__ЗАДАНИЕ 1__
Перепишите дословно фрагмент воспоминаний об Але от слов «Последние месяцы Аля» до слов «это был приговор.».
__ЗАДАНИЕ 2__
Кто, согласно воспоминаниям об Але, знал о ее диагнозе, пока он скрывался от остальных?
__ЗАДАНИЕ 3__
Напишите продолжение воспоминаний об Але, начиная сразу после последнего приведенного предложения.

__ТЕКСТ ДЛЯ АНАЛИЗА__
========
Последние месяцы Аля лежала в больнице. Я делал все возможное, абсолютно все возможное, но спасения не было. Так через 20 лет закончилась наша с Алей совместная жизнь, но не закончилась наша любовь.

Я очень долго, практически до самого конца, зная, что у Али рак, почти никому об этом не говорил. Знали об этом только Алла, моя любимая двоюродная сестра и лучшая подруга моей жены, да Володя Гельман. Ни Алины родители, ни наша дочка, ни друзья — никто не подозревал, насколько страшен диагноз.

Я скрывал его в основном от самой Али, потому что щадил ее, потому что просто язык не поворачивался сказать это ей — человеку невероятно жизнелюбивому. Да к тому же тогда у нас вообще не принято было больным сообщать этот диагноз, ведь сейчас при такой болезни еще есть какие-то шансы выжить, а тогда это был приговор.

Так вот и вышло, что я нес это бремя почти в одиночку. И мне приходилось делать вид перед женой, перед окружающими, перед дочкой, что все в порядке. И только перед самым-самым концом, когда Але становилось все хуже и хуже, я как-то позвал Ирку пройтись. Мы шли по Рождественскому бульвару, оттуда — к Триумфальной площади. Тут я сказал дочери: «Ира, мама тяжело и безнадежно больна…» Это был июнь-июль, в августе уже Али не стало…

Ирка тогда еще не очень понимала, что такое смерть, хотя, конечно, была напугана. Но, видимо, дети — я уже неоднократно это говорил — природой как-то защищены, они не в состоянии, как взрослые, переживать, окунаться с головой в проблему жизни и смерти.

Я очень долго приходил в себя. А может быть, до конца так и не оправился от этой потери. Мы остались жить вдвоем с Иркой. Через несколько дней после похорон мы с ней уехали в Дагестан, где у меня был «кунак». Он не донимал нас ни разговорами, ни опекой, просто дал свою машину, и мы уезжали в самые далекие, уединенные места на Каспийском море. Здесь мы были совершенно одни на всем берегу, никого и ничего не было видно вокруг. Потом стали ездить с дочкой в горы, увидели быт, жизнь горцев — это было так ново и интересно, что отвлекало и притупляло мучительную боль.
========
__ИСХОДНЫЕ ДАННЫЕ__
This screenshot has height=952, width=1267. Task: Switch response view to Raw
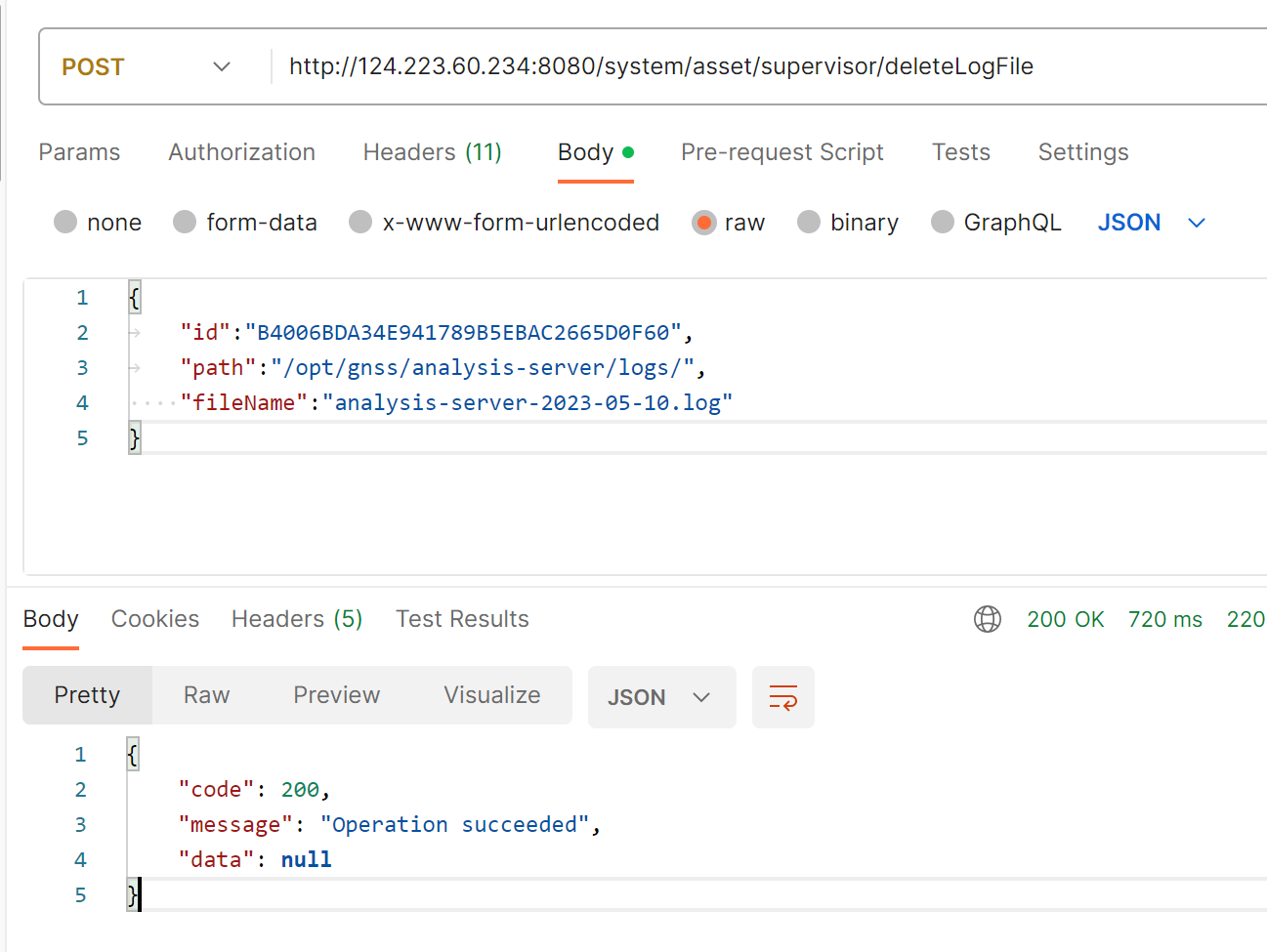click(x=206, y=695)
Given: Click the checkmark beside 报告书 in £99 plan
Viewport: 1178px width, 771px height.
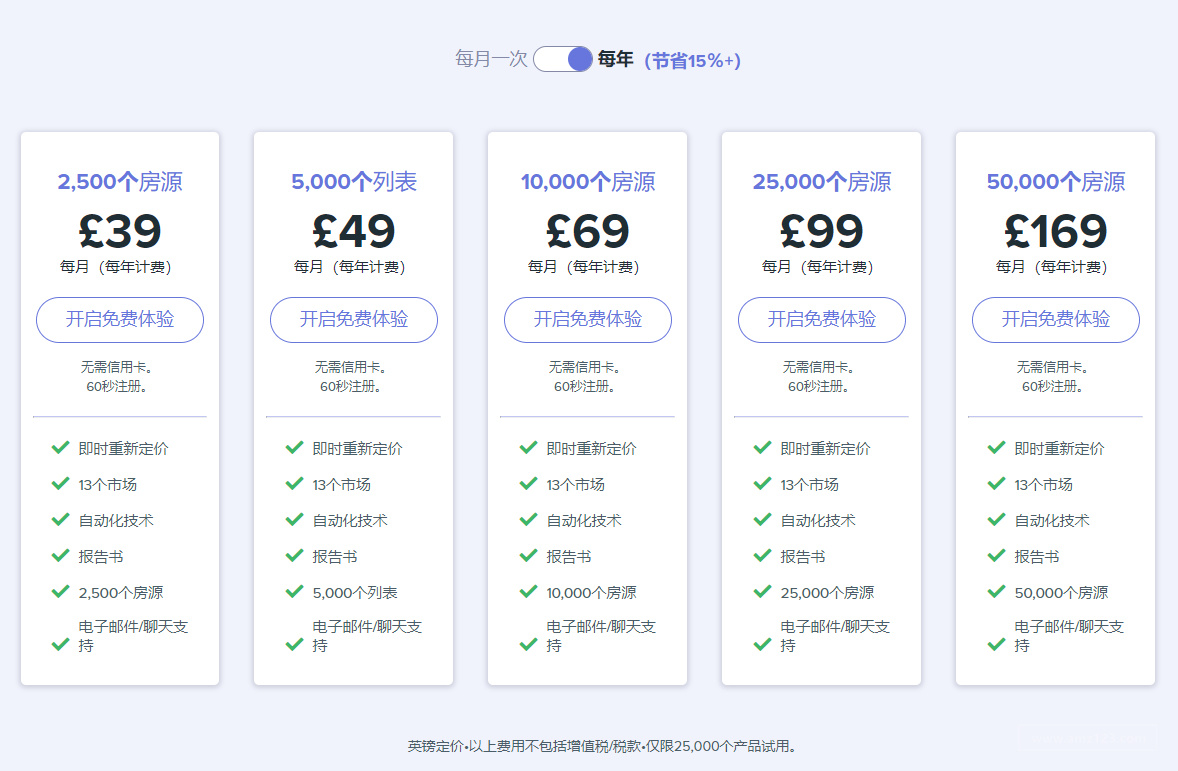Looking at the screenshot, I should pyautogui.click(x=762, y=556).
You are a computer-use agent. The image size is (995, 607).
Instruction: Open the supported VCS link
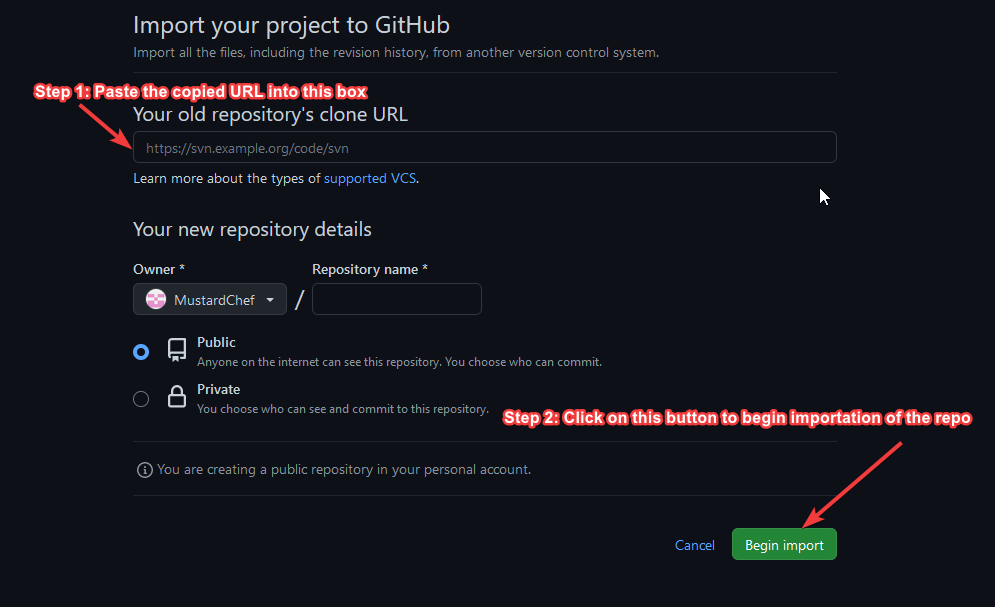370,179
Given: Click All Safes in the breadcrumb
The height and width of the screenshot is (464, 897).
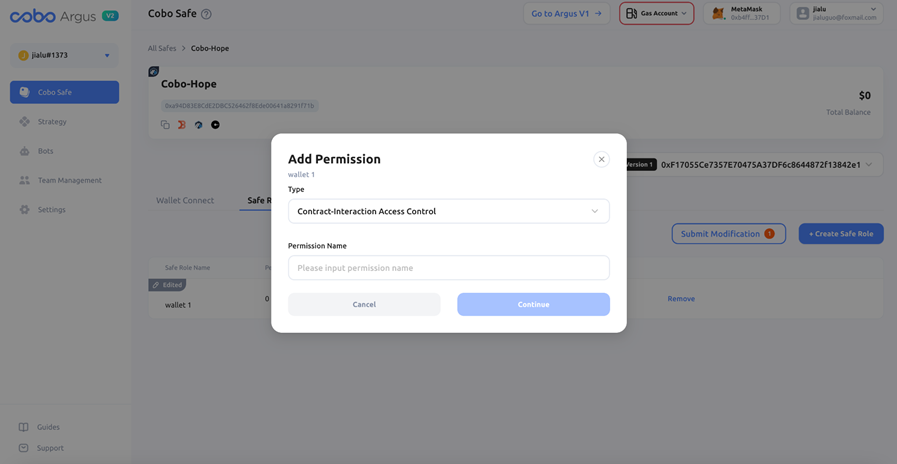Looking at the screenshot, I should (x=162, y=48).
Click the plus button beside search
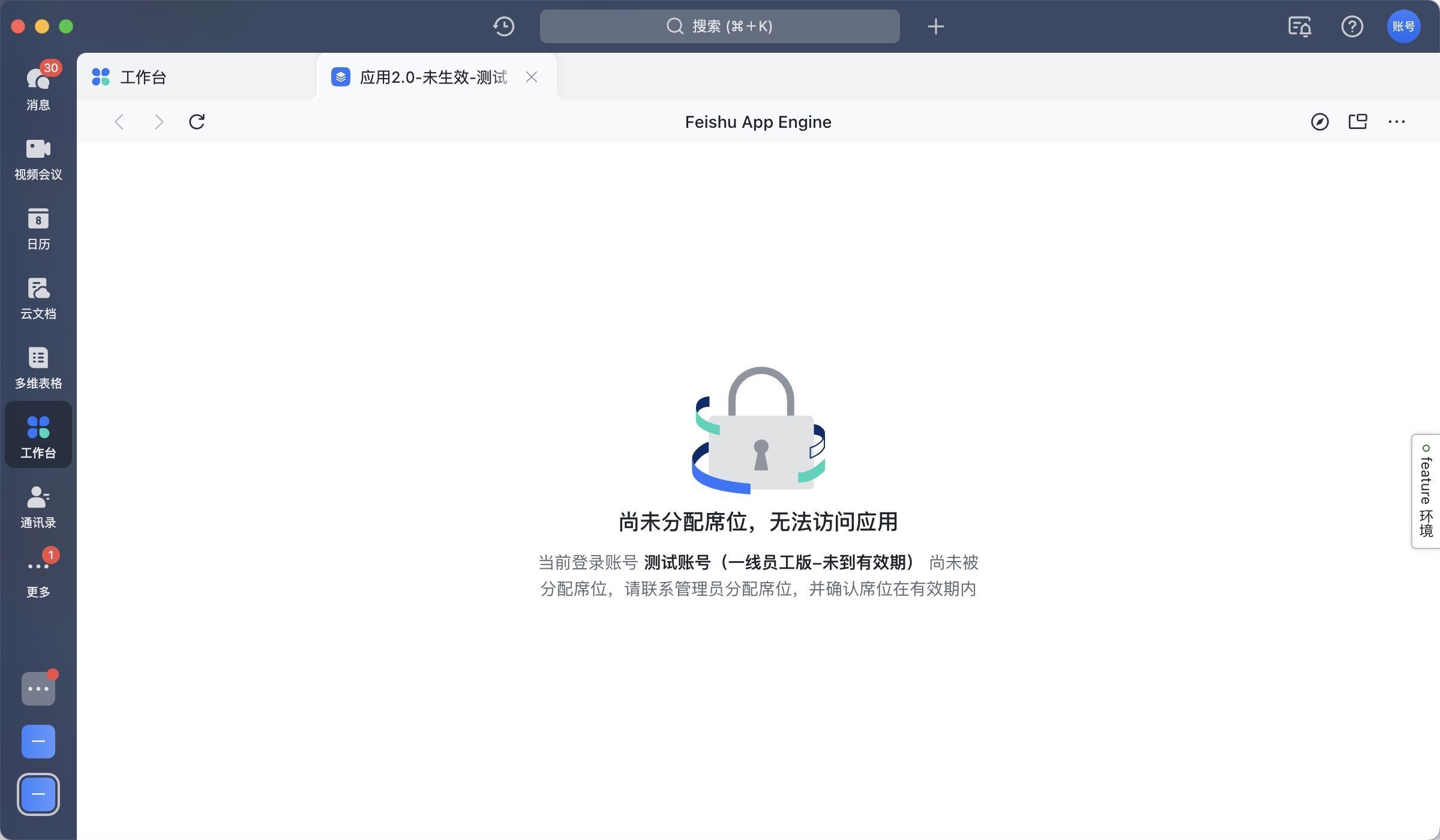This screenshot has width=1440, height=840. (x=935, y=26)
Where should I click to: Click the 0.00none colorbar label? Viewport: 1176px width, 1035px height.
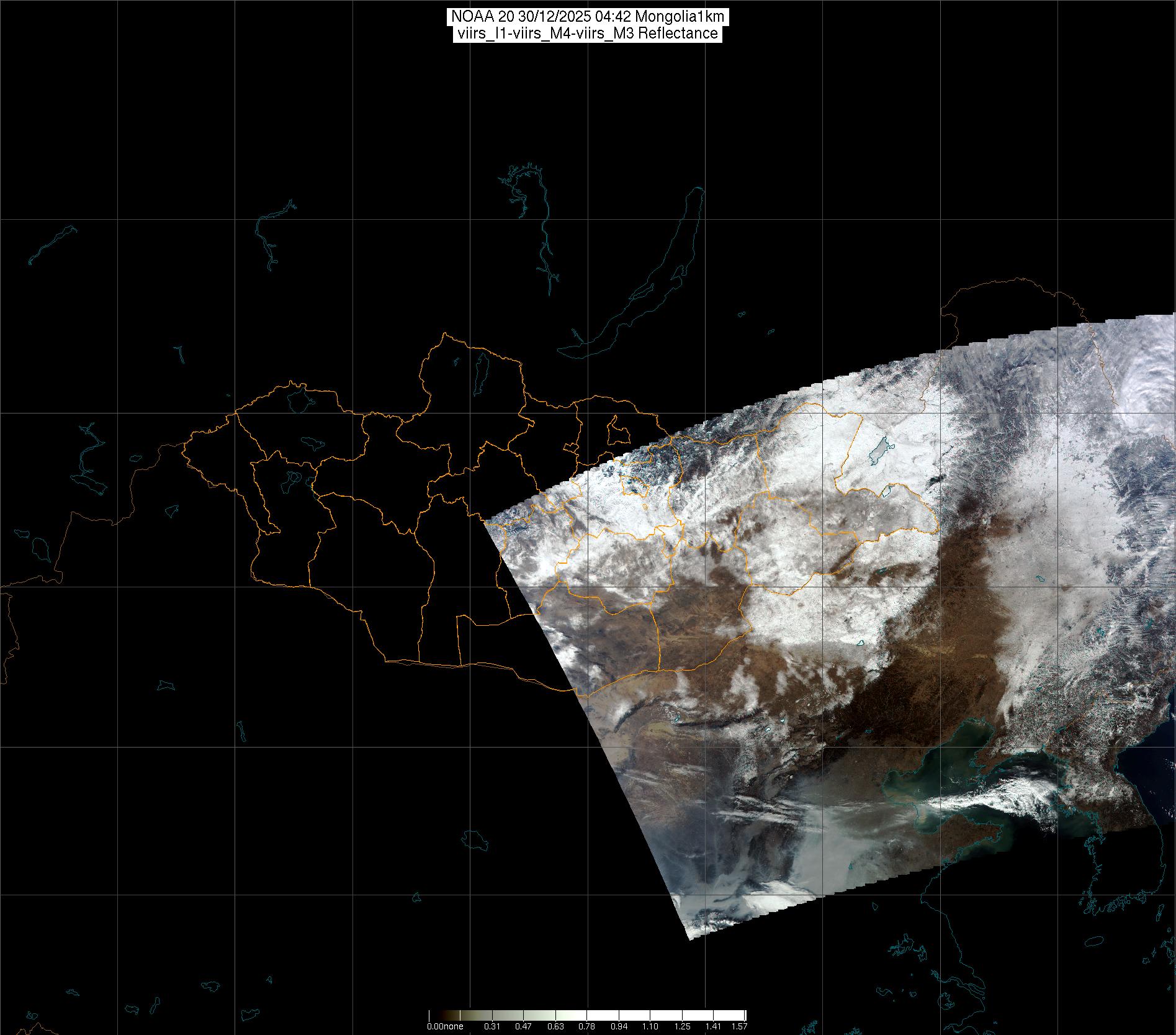pyautogui.click(x=445, y=1026)
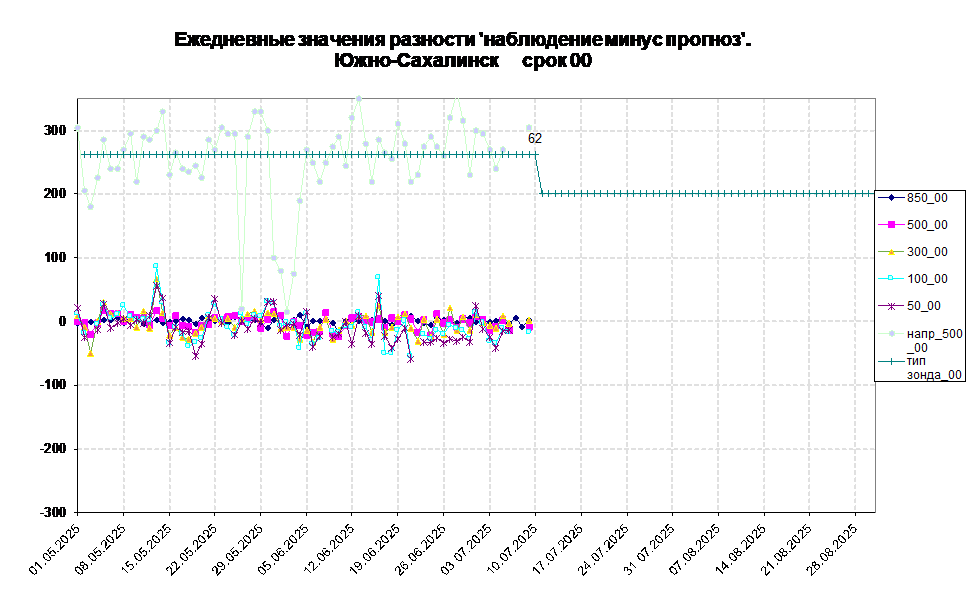Select the vertical drop of the teal line
Viewport: 976px width, 599px height.
[x=539, y=175]
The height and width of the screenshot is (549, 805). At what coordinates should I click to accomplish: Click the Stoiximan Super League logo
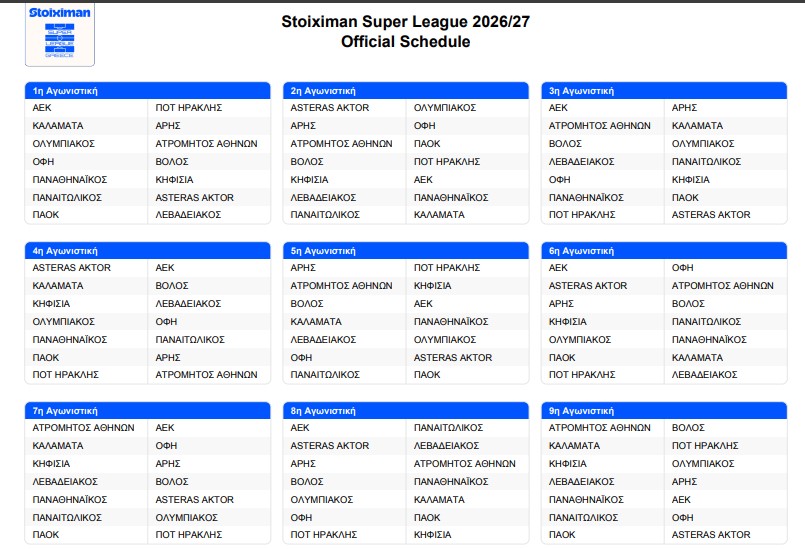(60, 35)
========
__ВАШ ОТВЕТ 1__
Последние месяцы Аля лежала в больнице. Я делал все возможное, абсолютно все возможное, но спасения не было. Так через 20 лет закончилась наша с Алей совместная жизнь, но не закончилась наша любовь.

Я очень долго, практически до самого конца, зная, что у Али рак, почти никому об этом не говорил. Знали об этом только Алла, моя любимая двоюродная сестра и лучшая подруга моей жены, да Володя Гельман. Ни Алины родители, ни наша дочка, ни друзья — никто не подозревал, насколько страшен диагноз.

Я скрывал его в основном от самой Али, потому что щадил ее, потому что просто язык не поворачивался сказать это ей — человеку невероятно жизнелюбивому. Да к тому же тогда у нас вообще не принято было больным сообщать этот диагноз, ведь сейчас при такой болезни еще есть какие-то шансы выжить, а тогда это был приговор.

__ВАШ ОТВЕТ 2__
Алла и Володя Гельман.

__ВАШ ОТВЕТ 3__
По возвращении в Москву я пустился во все тяжкие, даже напивался ежевечерне. Это был ужасный период: я почти физически ощущал дыру в душе, бесконечную пустоту, и пытался ее заткнуть алкоголем и случайными женщинами. Все мне казалось, что можно снова так же влюбиться! Но это оказалось столь же невозможно, как и вернуться в прежнюю Москву.

Шли годы, и я жил один с дочерью. Ирка подрастала, и возникали новые проблемы. С одной стороны, мы с ней были необыкновенно дружны — и понимали друг друга, и были друзьями по-настоящему, и очень любили, и очень заботились друг о друге. А с другой стороны, начинался очень трудный для подростков период, когда они вдруг начинают считать себя самыми умными, а всех кругом, и родителей в первую очередь, — дураками, которые ничего не понимают.

У Ирки появилось стремление стать самостоятельной. Она была — с ее точки зрения, и, может быть, это правильно — слишком зависима от меня. Не столько в смысле материальном, сколько эмоционально, интеллектуально, психологически, духовно. И понятно, что ей захотелось что-то самой понять, что-то самостоятельно осмыслить. У нас были сложные периоды, напряженное было время, когда она с одной из своих подруг решила пожить отдельно — ей было тогда лет 17–18. Они снимали квартиру, жили самостоятельно…

Потом эти бури подросткового возраста потихонечку улеглись. Я не могу сейчас точно вспомнить, сколько времени они продолжались, но все вернулось на круги своя, и наши отношения обогатились, я бы сказал, более глубоким пониманием друг друга.

Трудно сохранить во все времена одинаковый накал любви — как в любви мужчины и женщины, так и во взаимоотношениях отца с дочерью. Я думаю, что у всех бывают периоды обострения отношений со своими детьми. И важно, сохранятся ли все-таки подлинные теплые, близкие взаимоотношения или разрушатся совсем. К сожалению, у многих рушатся. У нас они не погибли — напротив, обрели новое содержание и глубину.

И с внучкой у нас отношения глубокой любви и взаимопонимания, хотя тоже был очень трудный период в ее 16–17 лет, когда дед не смел «лезть», «учить», «читать лекции». Но это время мы благополучно пережили. Сейчас она — нежнейший мой дружок, и общение с ней делает мою жизнь и полнее, и счастливее.